Marriage, as a ceremony in church, meant nothing to her. Some such thing, of course, must take place, because of the stupid conventions of the world, but the sacrament, the real mating, was to be together--alone.
In her innocent and noble soul John Derringham now reigned as king. He had never had a rival, and never would have while breath stayed in her fair body.
By the evening of that day he had reasoned himself into believing that the whole thing was a dream--or, if not a dream, he had better consider it as such; but at the same time, as the dusk grew, a wild longing swelled in his heart for its recurrence, and when the night came he could not any longer control himself, and as he had done before he wandered to the tree.
The moon, one day beyond its first quarter, was growing brighter, and a strange and mysterious shimmer was over everything as though the heat of the day were rising to give welcome and fuse itself in the night.

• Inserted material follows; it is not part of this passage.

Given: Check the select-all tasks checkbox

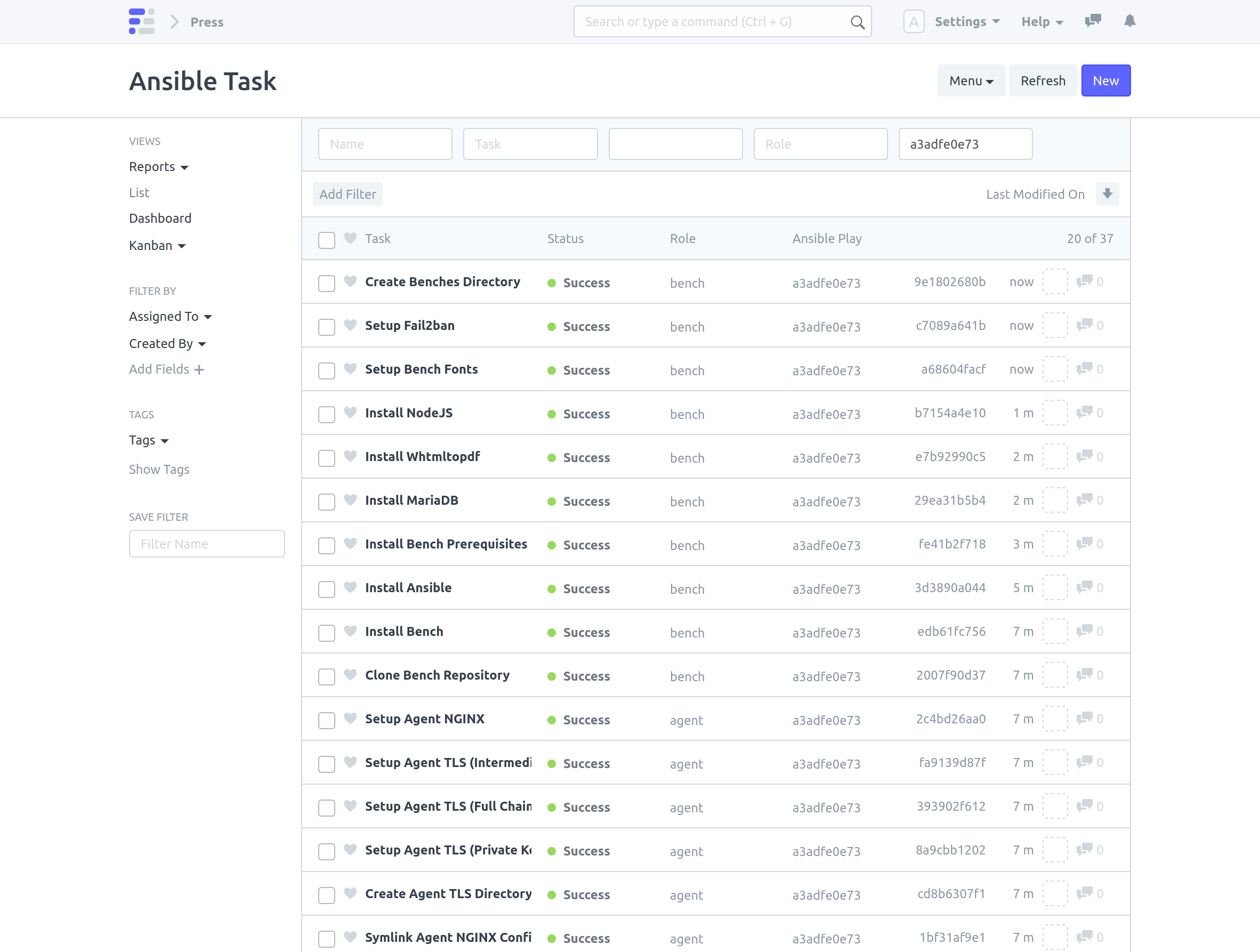Looking at the screenshot, I should click(326, 240).
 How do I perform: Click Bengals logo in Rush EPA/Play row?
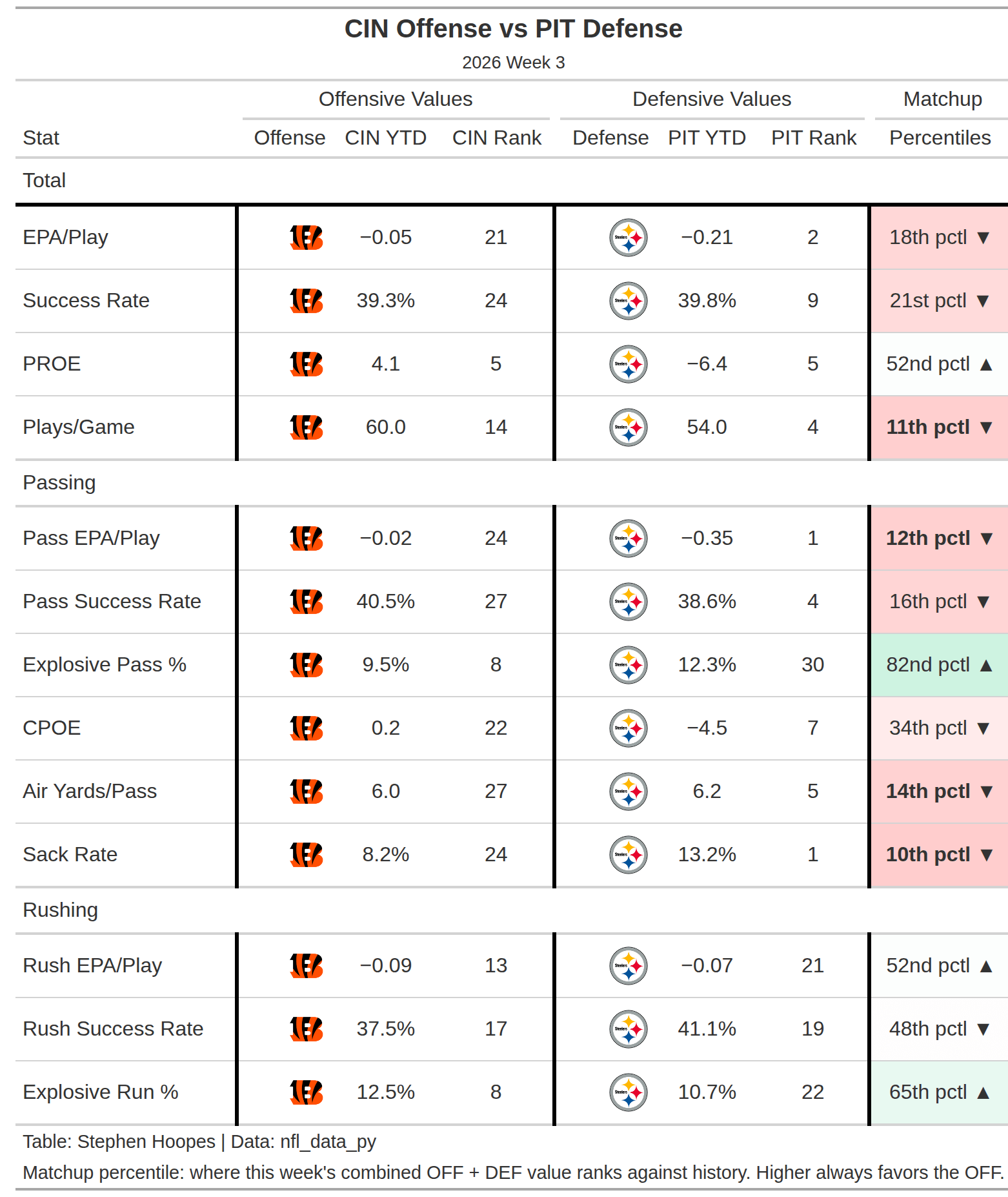click(307, 966)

He was alone with the bird who throbbed from the copse, and as he sat in the sublime stillness he fancied he saw some does peep forth. They were there, of course, with their new-born fawns.
But where was she, the nymph of the night?
His heart ached, the longing grew intense until it was a mighty force. He felt he could stride across the luminous park which separated them, and scale the wall to the casement window of the long gallery, to clasp her once more in his arms. And, as it is with all those beings who have scorned and denied his power, Love was punishing him now by a complete annihilation of his will. At last he buried his face in his hands; it was almost agony that he felt.
When he uncovered his eyes again he saw, far in the distance, a filmy shadow. It seemed to be now real, and now a wraith, as it flitted from tree to tree, but at last he knew it was real--it was she--Halcyone! He started to his feet, and there stood waiting for her.
She came with the gliding movement he now knew belonged in her dual personality to the night.
Her hair was all unbound, and her garment was white.
All reason, all resolution left him. He held out his arms.
"My love!" he cried. "I have waited for you--ah, so long!"
And Halcyone allowed herself to be clasped next his heart, and then drawn to the bench, where they sat down, blissfully content.
They had such a number of things to tell one another about love. He who had always scoffed at its existence was now eloquent in his explanation of the mystery. And Halcyone, who had never had any doubts, put her beautiful thoughts into words. Love meant everything--it was just he, John Derringham. She was no more herself, but had come to dwell in him.
She was tender and absolutely pure in her broad loyalty, concealing nothing of her fondness, letting him see that if she were Mistress of the Night, he was Master of her Soul.
And the complete subservience of herself, the sublime transparency without subterfuge of her surrender, appealed to everything of chivalry which his nature held.